▶ _WHAT IS REQUIRED_: Report back the lines in this listing that carry the string "settings".

▶ _EXTRACTED INFORMATION_:
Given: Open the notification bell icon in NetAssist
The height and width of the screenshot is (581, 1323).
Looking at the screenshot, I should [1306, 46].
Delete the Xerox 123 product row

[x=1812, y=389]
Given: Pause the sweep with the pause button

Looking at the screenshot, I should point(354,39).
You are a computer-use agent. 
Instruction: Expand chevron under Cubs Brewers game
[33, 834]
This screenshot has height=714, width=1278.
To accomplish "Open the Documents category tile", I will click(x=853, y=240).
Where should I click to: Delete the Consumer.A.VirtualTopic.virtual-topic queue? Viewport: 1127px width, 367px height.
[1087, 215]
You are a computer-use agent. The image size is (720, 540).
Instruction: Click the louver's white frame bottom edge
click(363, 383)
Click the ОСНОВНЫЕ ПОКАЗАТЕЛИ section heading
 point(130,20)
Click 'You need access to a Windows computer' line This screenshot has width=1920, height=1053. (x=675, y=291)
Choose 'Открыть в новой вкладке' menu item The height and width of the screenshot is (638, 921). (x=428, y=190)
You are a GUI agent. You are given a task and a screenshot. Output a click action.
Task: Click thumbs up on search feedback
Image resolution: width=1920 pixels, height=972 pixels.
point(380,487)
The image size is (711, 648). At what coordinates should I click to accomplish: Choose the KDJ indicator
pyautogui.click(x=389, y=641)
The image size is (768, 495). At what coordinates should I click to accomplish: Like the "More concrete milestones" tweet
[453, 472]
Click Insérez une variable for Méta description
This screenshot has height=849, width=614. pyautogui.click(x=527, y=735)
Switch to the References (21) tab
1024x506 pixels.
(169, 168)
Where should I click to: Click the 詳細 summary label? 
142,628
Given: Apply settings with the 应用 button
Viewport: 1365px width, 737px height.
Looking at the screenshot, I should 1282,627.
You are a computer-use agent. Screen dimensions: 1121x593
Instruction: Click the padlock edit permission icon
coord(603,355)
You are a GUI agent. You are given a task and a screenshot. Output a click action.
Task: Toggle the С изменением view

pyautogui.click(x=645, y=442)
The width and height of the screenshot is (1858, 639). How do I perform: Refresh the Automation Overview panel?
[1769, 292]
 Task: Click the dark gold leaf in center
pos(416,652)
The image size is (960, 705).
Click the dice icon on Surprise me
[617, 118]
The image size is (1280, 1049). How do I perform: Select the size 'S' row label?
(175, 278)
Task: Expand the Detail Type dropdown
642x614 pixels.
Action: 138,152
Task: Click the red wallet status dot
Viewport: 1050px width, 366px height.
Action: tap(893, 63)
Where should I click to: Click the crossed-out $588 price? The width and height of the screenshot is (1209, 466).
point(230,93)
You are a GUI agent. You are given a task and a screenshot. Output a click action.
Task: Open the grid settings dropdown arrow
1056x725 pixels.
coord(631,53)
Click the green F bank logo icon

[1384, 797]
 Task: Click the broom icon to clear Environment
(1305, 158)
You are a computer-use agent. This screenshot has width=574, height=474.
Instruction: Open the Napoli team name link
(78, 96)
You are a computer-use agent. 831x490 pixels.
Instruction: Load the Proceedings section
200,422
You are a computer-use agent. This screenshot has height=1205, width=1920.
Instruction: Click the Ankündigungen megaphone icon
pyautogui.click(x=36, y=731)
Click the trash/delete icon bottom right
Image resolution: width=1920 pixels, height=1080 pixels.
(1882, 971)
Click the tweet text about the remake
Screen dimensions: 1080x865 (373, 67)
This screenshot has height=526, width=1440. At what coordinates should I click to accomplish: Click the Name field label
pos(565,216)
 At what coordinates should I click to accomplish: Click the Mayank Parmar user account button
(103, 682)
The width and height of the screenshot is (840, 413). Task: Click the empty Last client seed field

▶ _FINISHED TASK_:
Given: Apply settings with the 应用 button
Task: Open the grid settings dropdown arrow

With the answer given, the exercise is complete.